In color and in chrome

When people I don’t know very well (inevitably) ask about where I’m from,” I receive the same three reactions when I tell them I was born in Tanzania:

  1. Where in the world is that again?” (“East Africa, right next to Kenya,” is my usual response.)
  2. Oh, you don’t look like you’re from Africa.” (If I have time, this is when I usually tell them about the movement of goods and people across the Indian Ocean, leading my Indian ancestors to settle in Zanzibar many generations ago.)
  3. It must be so hard to have come from such a poor country.” (This is particularly egregious when it comes from someone who hadn’t even heard of the country just moments ago.)

The depictions of Africa in popular culture typically fall into a broad characterization of the continent as poor, hungry, struggling, and waiting for help from the West” for survival. Rarely do we see Africa presented as a place of splendor and brilliance: a place where great people do great things, a place where a multitude of histories and heritages weave into a majestic, multicultural tapestry.

(There are, of course, many people on the continent that are caught in a cycle of abject poverty due to a perverse colonial legacy; I don’t mean to ignore those issues, but only to highlight the things we don’t always see.)
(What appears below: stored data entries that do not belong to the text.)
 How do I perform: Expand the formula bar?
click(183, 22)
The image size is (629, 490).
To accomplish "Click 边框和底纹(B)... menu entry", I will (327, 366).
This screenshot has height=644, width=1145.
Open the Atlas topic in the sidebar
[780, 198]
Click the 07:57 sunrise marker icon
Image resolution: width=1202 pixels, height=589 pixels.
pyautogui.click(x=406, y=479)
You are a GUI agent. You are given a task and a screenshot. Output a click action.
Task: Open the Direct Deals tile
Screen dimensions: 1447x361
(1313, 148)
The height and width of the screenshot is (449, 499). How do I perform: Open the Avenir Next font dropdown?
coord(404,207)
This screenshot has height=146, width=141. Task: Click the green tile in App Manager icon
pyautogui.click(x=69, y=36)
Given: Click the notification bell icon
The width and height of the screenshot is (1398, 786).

Prior to yesterday, when people asked me what I was most excited about when it came to Black Panther, I would tell them it was Wakanda. I was excited for the story, and for the characters, yes, but mostly, I was excited to see I vision of Africa that wasn’t marked by its poverty but instead by its richness. I was excited to see how fictional world defined by afrofuturism could reflect the real splendour of the continent as it exists now.
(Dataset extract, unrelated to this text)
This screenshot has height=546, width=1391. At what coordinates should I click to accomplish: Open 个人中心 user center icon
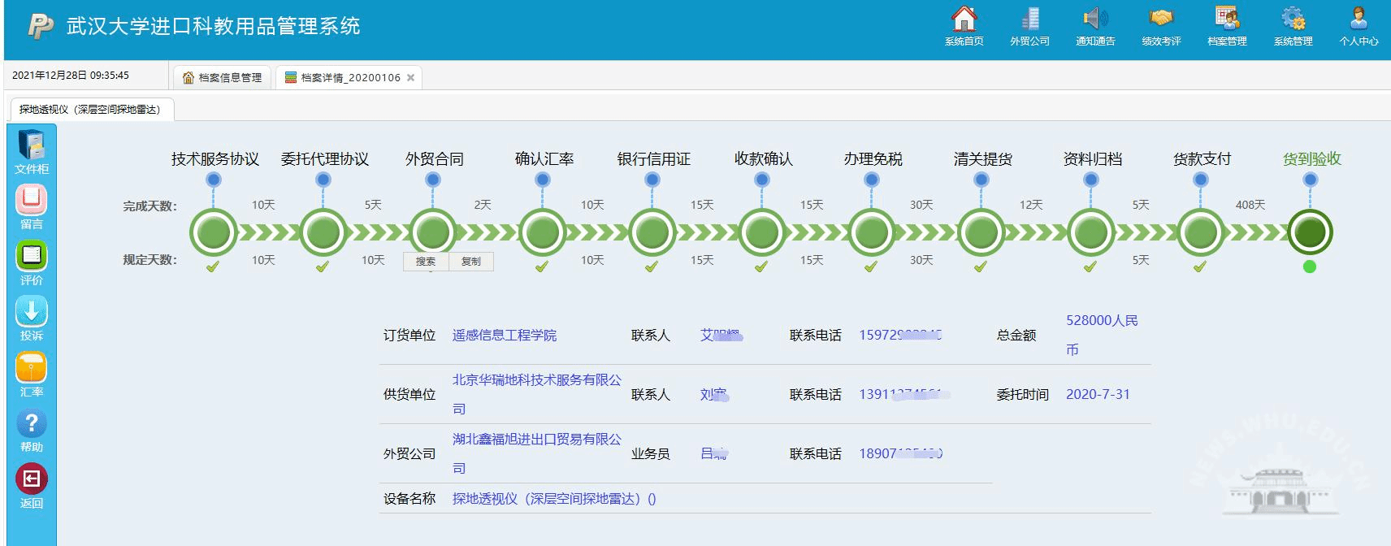1359,24
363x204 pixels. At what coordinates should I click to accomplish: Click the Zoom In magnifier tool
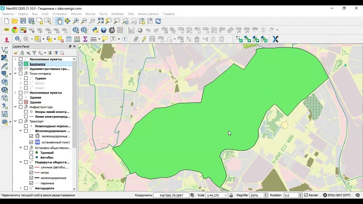(76, 21)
I audibly gasped when Wakanda was revealed on screen last night. It was everything I had hoped it would be; it was more than I could have imagined. It showed an African city filled with technology and marvel, but did not ignore the rich heritage of the people who lived there. Wakanda was a mix of urban and rural, new and old, color and chrome. It was a vision of an Africa that we don’t see in movies—an Africa that honors its past and embraces the future.

Wakanda

When I was but a toddler, my parents left Tanzania and brought me to New York. Every day since then, I have been told stories of the land my parents left behind, of the lives they led there and how they shaped who they are now.

These days, I hear rhetoric of my birth country being a shithole country and I can not reconcile it with the stories of my parents. Yes, their daily existence was hard and they didn’t have much money, but they lived full, rich, beautiful lives in East Africa. The Africa they knew—the Africa they know—is more like Wakanda than they realize: it is a world where people cared for each other, where the old mixed gorgeously with the new, and where the past was cherished and used to build a vision of the future.

Black Panther reminded me that it is time that I plan a return visit to my birth country; it is time for me to see the majesty of the country I only know in the stories of my parents, to see its resplendent beauty, in color and in chrome.